━━━ RECORDED INFORMATION ━━━

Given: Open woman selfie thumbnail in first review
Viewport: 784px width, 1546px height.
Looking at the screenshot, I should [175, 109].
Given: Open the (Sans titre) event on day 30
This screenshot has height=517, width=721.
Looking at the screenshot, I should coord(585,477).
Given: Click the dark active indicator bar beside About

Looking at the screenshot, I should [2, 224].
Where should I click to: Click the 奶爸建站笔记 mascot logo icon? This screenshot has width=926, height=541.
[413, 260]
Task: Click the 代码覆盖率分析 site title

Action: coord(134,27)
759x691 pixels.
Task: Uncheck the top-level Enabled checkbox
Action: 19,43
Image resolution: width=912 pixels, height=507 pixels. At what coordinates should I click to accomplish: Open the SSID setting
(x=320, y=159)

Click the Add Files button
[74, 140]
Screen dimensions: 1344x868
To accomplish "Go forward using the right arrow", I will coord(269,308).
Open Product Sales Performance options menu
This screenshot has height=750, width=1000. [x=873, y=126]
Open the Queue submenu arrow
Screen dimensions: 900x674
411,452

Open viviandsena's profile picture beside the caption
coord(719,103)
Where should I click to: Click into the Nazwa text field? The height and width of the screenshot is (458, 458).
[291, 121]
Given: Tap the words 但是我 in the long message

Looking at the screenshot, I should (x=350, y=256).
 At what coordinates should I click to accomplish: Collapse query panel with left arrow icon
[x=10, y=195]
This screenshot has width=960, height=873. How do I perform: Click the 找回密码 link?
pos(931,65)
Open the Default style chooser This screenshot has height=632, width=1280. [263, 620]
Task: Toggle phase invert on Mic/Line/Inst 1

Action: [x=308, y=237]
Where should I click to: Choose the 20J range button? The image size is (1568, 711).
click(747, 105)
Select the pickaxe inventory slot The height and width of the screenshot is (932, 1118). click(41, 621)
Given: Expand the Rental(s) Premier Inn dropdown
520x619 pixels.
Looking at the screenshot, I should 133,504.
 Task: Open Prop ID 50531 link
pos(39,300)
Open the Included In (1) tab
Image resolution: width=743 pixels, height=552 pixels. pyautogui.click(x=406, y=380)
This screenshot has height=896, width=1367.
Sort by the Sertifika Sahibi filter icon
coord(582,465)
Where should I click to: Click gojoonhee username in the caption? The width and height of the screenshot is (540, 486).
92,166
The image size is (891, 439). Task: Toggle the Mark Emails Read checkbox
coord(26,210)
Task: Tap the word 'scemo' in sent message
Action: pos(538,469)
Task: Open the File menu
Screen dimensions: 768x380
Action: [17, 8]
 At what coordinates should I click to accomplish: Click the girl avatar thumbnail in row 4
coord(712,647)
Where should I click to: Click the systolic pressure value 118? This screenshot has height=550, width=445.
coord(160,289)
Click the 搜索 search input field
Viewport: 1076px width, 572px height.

━━━

INSTRUCTIONS TO FOLLOW –
From the line that contains "Task: Open the File menu" down to the final line of the entries, print every line exactly as it is, and only those lines.

RESPONSE BOX –
Task: Open the File menu
Screen dimensions: 768x380
Action: [17, 8]
 At what coordinates should I click to accomplish: Click the girl avatar thumbnail in row 4
coord(712,647)
Where should I click to: Click the systolic pressure value 118? This screenshot has height=550, width=445.
coord(160,289)
Click the 搜索 search input field
Viewport: 1076px width, 572px height.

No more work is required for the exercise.